[Instructions to follow] Copy out every line of the records below, requests included, but multiply each coordinate in the answers by 0.9 and round it to a whole number, with halves rounded up. Keep the numbers in the requests as they are, and leave the pictures out.

[Records provided]
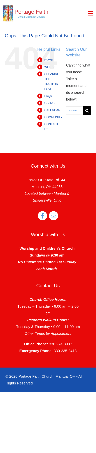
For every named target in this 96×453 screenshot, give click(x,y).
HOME (48, 59)
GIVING (49, 103)
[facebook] (42, 215)
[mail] (53, 215)
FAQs (48, 96)
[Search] (87, 110)
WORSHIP (51, 67)
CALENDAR (52, 110)
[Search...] (74, 110)
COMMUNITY (53, 117)
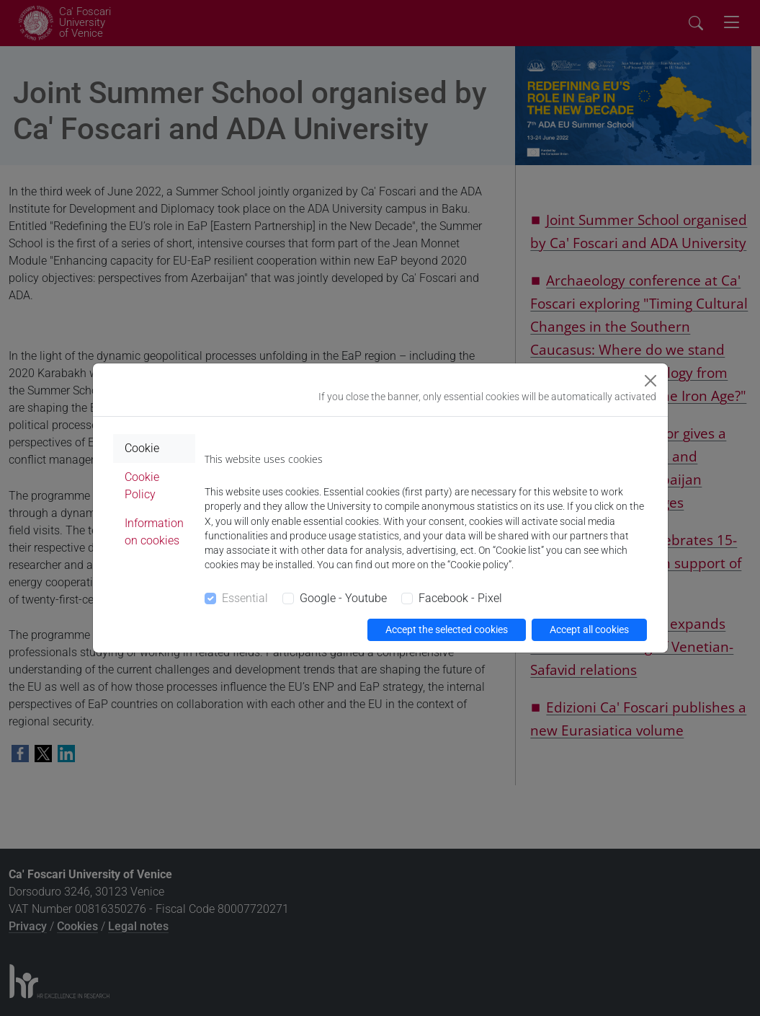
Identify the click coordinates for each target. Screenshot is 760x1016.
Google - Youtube (343, 598)
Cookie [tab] (142, 448)
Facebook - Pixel (460, 598)
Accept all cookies (589, 629)
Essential (245, 598)
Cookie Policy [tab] (142, 485)
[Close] (650, 380)
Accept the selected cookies (446, 629)
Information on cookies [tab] (154, 531)
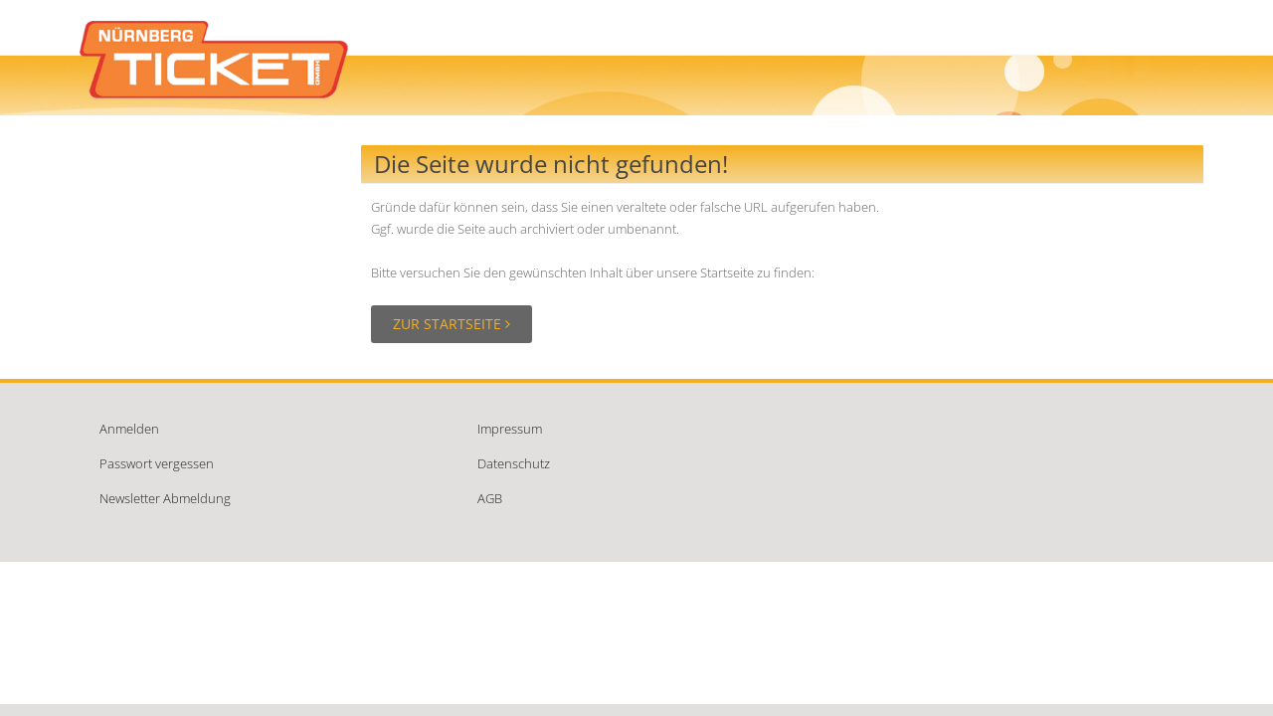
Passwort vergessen (156, 463)
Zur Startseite (451, 323)
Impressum (509, 429)
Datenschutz (513, 463)
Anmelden (129, 429)
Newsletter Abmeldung (165, 498)
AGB (489, 498)
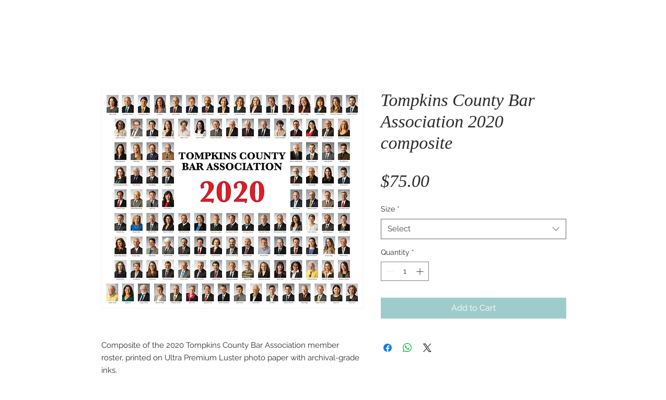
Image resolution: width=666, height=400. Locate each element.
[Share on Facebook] (387, 348)
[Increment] (420, 271)
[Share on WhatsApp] (407, 348)
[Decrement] (388, 271)
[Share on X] (427, 348)
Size (390, 209)
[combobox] (473, 229)
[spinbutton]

[Reply to the exercise]
For every named target in this 96×453 screenshot, give click(x,y).
HOME (43, 53)
GIVING (44, 93)
[facebook] (38, 194)
[mail] (48, 194)
FAQs (43, 86)
[Search] (78, 99)
WORSHIP (46, 60)
CALENDAR (47, 99)
[Search...] (67, 99)
COMMUNITY (48, 105)
Identify the click coordinates for each target. Screenshot is 760x1016.
Google - Youtube (309, 538)
Cookie [tab] (128, 403)
Facebook - Pixel (414, 538)
Accept all cookies (530, 566)
Essential (221, 538)
Cookie Policy [tab] (128, 437)
[Close] (585, 342)
Accept the selected cookies (401, 566)
Information on cookies [tab] (139, 478)
Passwort vergessen (140, 417)
Zur Startseite (406, 291)
Impressum (458, 386)
Datenschutz (462, 417)
Anmelden (116, 386)
Newsletter Abmeldung (149, 448)
AGB (440, 448)
Image resolution: width=666, height=400. Locate each element.
[Share on Facebook] (348, 313)
[Increment] (378, 244)
[Share on WhatsApp] (366, 313)
[Decrement] (349, 244)
[Share on X] (384, 313)
Size (351, 188)
[combobox] (426, 206)
[spinbutton]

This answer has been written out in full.